## Task statement
An exact copy of the lines of the listing below between the "The width and" line and the "the 'Partitio grey" line, both included, is the whole answer; please omit the pictures.

## Information provided

━━━━

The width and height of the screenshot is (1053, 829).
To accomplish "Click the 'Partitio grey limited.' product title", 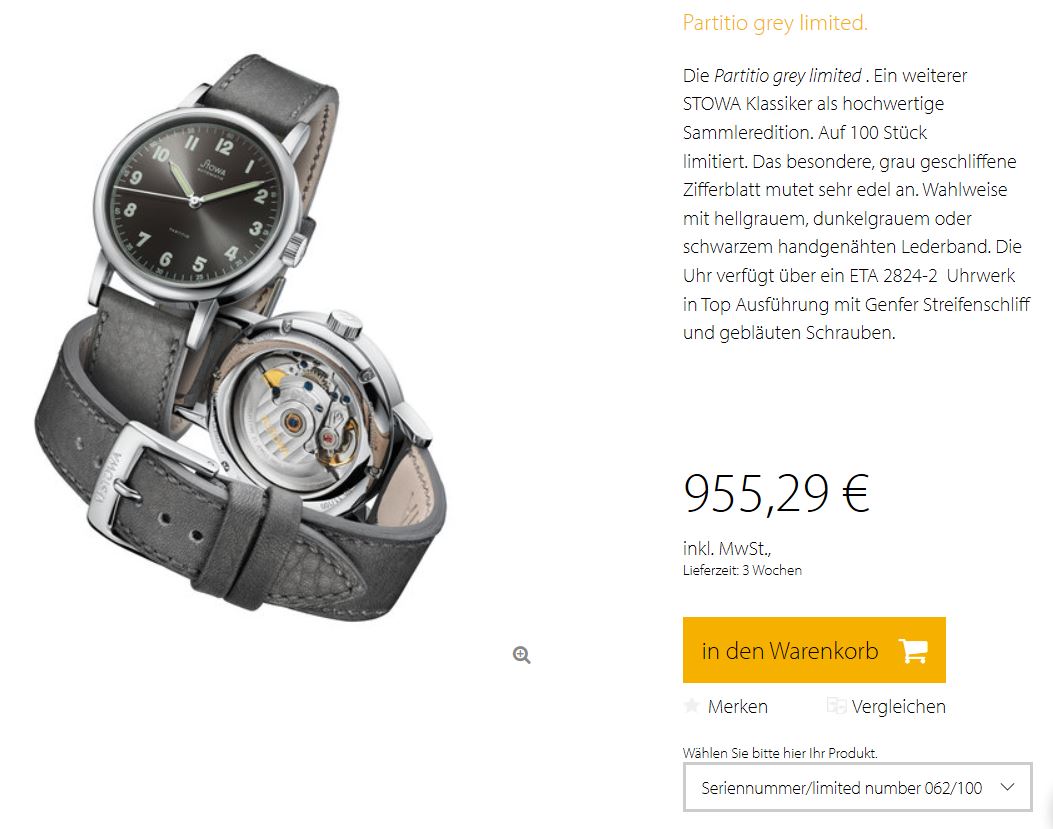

━━━━

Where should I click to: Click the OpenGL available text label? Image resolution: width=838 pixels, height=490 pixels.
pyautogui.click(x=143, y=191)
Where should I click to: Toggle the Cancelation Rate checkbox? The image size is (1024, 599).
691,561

━━━━

## Result of this task
The width and height of the screenshot is (1053, 829).
To accomplish "Click the 'Partitio grey limited.' product title", 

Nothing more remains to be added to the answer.